Report back each line of the data that contains the word "Oberflächenrauheit".

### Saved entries
────────────────────
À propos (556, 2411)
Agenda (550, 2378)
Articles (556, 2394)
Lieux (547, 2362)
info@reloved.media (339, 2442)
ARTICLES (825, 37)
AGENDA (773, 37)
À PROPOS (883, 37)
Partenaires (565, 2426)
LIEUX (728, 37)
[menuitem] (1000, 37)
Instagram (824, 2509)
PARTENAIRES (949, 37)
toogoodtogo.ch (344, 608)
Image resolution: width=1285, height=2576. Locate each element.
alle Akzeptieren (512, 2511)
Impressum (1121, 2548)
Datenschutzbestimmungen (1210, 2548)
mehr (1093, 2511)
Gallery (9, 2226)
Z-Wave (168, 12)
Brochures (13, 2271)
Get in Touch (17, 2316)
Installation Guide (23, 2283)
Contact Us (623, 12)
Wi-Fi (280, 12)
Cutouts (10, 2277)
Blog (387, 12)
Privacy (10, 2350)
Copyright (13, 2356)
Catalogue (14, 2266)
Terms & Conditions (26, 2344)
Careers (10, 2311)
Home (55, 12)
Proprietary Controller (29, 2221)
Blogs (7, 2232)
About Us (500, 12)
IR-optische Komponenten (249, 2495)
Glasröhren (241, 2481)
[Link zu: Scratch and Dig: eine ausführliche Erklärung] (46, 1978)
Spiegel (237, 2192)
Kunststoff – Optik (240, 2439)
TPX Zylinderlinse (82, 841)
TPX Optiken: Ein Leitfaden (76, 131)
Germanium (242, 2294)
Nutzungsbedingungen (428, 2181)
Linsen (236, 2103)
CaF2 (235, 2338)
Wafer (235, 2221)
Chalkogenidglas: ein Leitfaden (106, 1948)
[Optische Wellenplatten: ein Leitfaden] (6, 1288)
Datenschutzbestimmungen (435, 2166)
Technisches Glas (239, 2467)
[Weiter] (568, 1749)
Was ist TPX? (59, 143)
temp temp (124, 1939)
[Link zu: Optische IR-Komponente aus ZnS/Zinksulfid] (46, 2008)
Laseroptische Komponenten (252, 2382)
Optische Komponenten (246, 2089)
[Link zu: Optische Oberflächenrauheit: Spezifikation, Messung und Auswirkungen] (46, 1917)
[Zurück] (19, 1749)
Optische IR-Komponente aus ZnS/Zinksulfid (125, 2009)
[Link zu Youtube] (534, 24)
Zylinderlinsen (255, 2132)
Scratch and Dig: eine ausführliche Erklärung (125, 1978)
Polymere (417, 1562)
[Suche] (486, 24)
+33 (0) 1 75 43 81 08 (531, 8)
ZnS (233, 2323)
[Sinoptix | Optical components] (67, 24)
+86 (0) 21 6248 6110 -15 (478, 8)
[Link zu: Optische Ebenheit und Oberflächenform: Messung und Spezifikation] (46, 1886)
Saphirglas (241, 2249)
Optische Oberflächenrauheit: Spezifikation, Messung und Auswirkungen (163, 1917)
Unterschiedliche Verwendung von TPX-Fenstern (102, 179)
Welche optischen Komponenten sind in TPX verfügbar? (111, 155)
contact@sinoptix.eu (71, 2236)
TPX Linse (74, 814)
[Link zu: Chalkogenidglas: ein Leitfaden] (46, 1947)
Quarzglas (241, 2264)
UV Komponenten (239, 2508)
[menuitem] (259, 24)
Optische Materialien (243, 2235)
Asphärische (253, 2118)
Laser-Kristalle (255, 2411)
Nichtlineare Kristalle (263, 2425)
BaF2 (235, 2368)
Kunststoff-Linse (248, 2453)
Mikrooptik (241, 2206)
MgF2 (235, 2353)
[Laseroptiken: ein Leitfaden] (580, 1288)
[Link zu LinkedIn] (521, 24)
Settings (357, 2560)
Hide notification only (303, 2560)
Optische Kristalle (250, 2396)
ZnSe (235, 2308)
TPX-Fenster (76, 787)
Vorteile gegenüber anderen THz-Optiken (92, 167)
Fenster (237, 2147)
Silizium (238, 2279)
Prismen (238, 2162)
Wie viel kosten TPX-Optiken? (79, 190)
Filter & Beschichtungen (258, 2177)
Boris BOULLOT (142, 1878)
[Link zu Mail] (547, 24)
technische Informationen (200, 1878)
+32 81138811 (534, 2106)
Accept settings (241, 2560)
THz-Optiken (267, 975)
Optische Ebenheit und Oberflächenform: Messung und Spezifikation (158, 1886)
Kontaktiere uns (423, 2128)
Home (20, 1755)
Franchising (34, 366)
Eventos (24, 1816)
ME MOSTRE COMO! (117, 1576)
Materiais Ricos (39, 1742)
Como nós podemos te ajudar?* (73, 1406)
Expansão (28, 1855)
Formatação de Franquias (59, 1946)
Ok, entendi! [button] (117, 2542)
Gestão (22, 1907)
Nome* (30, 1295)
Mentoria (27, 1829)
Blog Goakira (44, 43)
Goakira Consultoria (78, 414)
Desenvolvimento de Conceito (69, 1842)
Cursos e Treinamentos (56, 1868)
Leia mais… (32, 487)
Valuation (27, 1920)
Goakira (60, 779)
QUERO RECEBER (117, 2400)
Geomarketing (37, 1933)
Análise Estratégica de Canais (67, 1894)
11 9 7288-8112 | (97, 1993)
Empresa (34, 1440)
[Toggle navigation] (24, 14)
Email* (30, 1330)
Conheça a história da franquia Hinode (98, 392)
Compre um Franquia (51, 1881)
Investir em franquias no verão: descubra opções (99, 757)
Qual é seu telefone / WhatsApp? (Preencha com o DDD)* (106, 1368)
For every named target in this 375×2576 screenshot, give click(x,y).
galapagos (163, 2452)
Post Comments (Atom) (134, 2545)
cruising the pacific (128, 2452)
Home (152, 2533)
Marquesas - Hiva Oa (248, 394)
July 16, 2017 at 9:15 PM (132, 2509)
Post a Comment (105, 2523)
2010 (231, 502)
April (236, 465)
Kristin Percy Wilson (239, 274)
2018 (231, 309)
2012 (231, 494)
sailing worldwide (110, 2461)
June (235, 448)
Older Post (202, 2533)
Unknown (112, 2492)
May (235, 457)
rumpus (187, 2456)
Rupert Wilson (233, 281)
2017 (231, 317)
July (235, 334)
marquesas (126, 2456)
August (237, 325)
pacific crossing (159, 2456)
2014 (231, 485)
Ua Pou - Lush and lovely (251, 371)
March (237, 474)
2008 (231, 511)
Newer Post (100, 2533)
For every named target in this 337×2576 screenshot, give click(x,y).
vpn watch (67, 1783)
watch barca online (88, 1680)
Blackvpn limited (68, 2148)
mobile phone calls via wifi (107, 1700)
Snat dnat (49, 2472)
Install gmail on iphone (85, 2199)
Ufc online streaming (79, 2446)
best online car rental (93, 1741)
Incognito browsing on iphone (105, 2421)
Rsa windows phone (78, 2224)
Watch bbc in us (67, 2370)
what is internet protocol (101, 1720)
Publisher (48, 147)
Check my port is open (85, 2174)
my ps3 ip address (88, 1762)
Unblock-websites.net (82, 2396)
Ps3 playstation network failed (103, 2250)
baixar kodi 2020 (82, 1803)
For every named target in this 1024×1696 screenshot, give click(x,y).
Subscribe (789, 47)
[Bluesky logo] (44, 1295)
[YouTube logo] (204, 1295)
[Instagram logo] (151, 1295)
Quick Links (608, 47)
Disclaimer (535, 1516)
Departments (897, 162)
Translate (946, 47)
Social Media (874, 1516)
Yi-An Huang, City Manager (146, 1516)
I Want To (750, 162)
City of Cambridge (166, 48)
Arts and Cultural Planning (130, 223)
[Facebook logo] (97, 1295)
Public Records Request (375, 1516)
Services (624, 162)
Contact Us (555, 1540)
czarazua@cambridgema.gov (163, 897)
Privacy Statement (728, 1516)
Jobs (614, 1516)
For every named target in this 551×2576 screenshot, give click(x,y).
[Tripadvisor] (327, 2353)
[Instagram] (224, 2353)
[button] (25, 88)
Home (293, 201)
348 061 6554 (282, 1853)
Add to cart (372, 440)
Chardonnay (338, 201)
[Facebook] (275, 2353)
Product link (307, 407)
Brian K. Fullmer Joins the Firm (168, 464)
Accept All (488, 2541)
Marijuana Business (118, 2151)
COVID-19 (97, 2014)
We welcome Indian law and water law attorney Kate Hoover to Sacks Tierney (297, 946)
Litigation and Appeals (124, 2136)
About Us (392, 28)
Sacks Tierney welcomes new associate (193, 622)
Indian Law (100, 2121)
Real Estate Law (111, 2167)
────────────────────
### Output below
[Link zu: Optische Oberflächenrauheit: Spezifikation, Messung und Auswirkungen] (46, 1917)
Optische Oberflächenrauheit: Spezifikation, Messung und Auswirkungen (163, 1917)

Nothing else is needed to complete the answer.